→ What needs to be done
Taking the records line by line, how many lines contain the word "computer"? Answer with the number only.

→ Available records
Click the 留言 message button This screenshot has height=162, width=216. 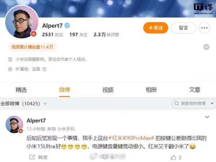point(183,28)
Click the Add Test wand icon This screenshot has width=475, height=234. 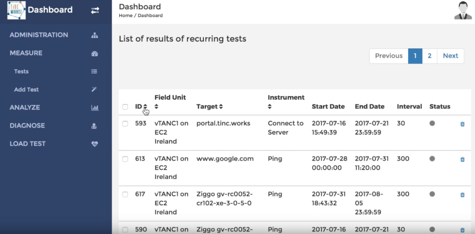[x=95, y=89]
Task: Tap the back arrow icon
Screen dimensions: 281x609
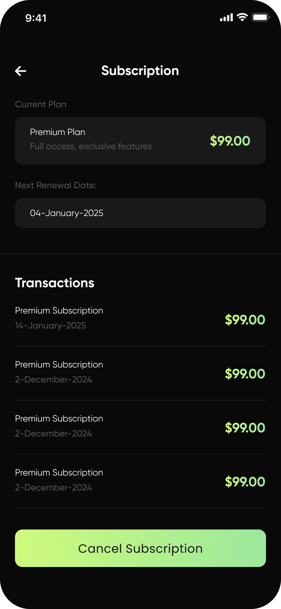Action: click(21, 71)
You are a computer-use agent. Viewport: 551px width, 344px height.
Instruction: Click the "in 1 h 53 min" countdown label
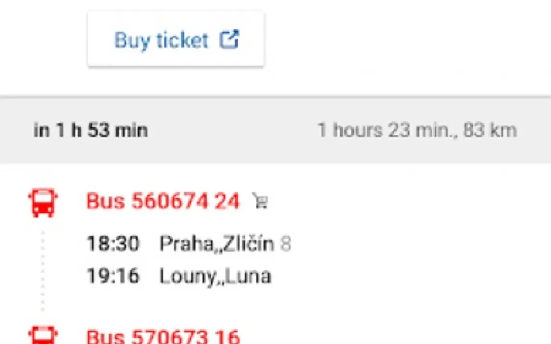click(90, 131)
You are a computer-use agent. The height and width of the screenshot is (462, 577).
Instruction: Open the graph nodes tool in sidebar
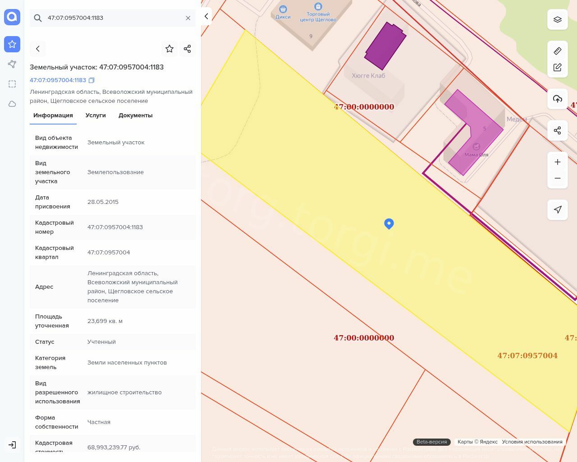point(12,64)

---

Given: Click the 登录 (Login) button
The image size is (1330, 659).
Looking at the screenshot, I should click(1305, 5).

→ Your solution
2